Na última sexta-feira, 1/05 a Dra. Tânia Dias - Infectologista do Hospital Adventista Silvestre, concedeu entrevista em rede à Rádio Novo Tempo relativa ao tema de potencial pandemia, a Gripe Suína. Um surto de gripe A (nome oficial conferido pela OMS desde 29 de Abril de 2009), também chamada gripe suína ou gripe mexicana, cujos primeiros casos ocorreram no México em meados do mês de março de 2009, veio a espalhar-se pelo mundo, tendo começado pela América do Norte atingindo pouco tempo depois a Europa e a Oceania. O vírus foi identificado como Influenza A, subtipo H1N1, uma variante nova da gripe suína para a qual não existe uma vacina. Ele contém ADN típico de vírus aviários, suínos e humanos, incluindo elementos dos vírus suínos europeus e asiáticos. Os sintomas da doença são o aparecimento repentino de febre, tosse, dor de cabeça intensa, dores musculares e nas articulações, irritação nos olhos e fluxo nasal.

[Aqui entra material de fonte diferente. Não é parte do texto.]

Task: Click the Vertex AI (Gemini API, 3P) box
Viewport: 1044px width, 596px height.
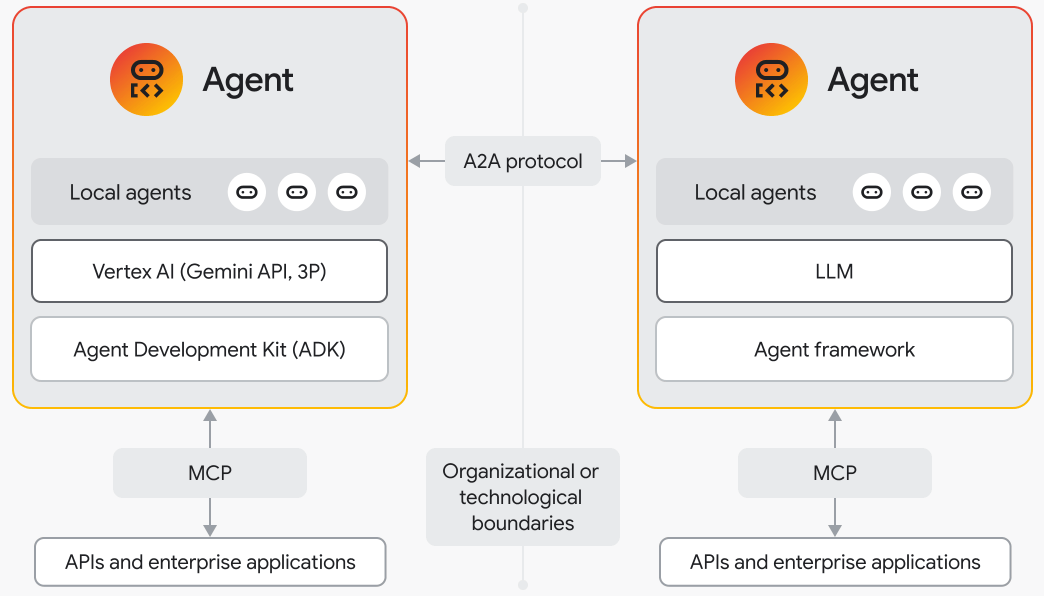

A Organização Mundial de Saúde (OMS) declarou em 25 de Abril que a epidemia é um caso de "emergência na saúde pública internacional", significando que os países em todo o mundo deverão acentuar a vigilância   em relação à propagação do vírus. No dia 27 de Abril a mesma organização elevou o nível de alerta pandémico para 4, o que significa que se verifica transmissão pessoa a pessoa, com risco de surtos localizados. Dois dias depois, no dia 29, OMS eleva para 5 o nível de alerta, o que significa que há a transmissão da doença entre pessoas em pelo menos dois países com um risco de pandemia iminente. A escala da OMS vai de 1 a 6.